Character Development: 3 out of 5 stars

Despite Thomas being the main protagonist, I found his sister, Kara, to be more interesting to read. Imagine being the sister to a brother who wakes up and claims that he has all these odd dreams that somehow connect to the reality that you’re living in, and knows of top-secret knowledge before anyone else. It was really fun to read her. Unfortunately, I wish there was more of her point-of-view in this book, since she had the more interesting sections.

Thomas, the main protagonist, is both interesting and not interesting to read. I enjoyed reading the wacky adventures he got into with him travelling between worlds every time he sleeps and dreams (which is often). However, I didn’t feel him develop much as an actual character. In fact, he felt more like a plot device than a fleshed-out character.

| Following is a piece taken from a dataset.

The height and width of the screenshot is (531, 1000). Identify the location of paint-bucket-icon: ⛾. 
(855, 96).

As for his love interests Monique and Rachelle, I’ll elaborate on them more in the romance development section. As individual characters, neither of them felt very-well developed. I did like Monique more than Rachelle, but that was because Monique served more to the overall plot than Rachelle did. Neither of them were very-well developed outside of their plot relevance (their romances with Thomas is another story).

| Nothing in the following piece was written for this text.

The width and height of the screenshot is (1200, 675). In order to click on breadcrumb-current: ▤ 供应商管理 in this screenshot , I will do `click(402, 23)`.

Romance Development: 1 out of 5 stars

Neither of the romances were well-developed at all. Monique, as a love interest, was very quick to fall for Thomas. When one considers that Thomas did actually-and-briefly keep her hostage, it makes the romance come off as at least a bit icky as a reader. They didn’t have many scenes together, either. I felt that their relationship felt too quick for either of them to fall for each other.

Rachelle, as a love interest, came off as very instantly-in-love with Thomas. However, Thomas’ attraction towards Rachelle was much more reluctant. I understand why for early plot reasons (he’s not used to being in the fantasy world and knowing that someone he just met is attracted to him). Later in the book, the relationship between them felt very unhealthy. Rachelle’s love for Thomas felt more obsessive and fueled by jealousy than genuine love, and Thomas going along with her in the fantasy world felt very reluctant and unwilling. This made the romance feel not romantic. I hope their relationship either gets healthier in the next two books, or the two of them just break up already.

Overall, I’m rating this book 2.5 out of 5 stars!

I think that “Black” has some good concepts, but just not a great execution. Don’t read this book for the romances, either—the plot and the worldbuilding are much more interesting.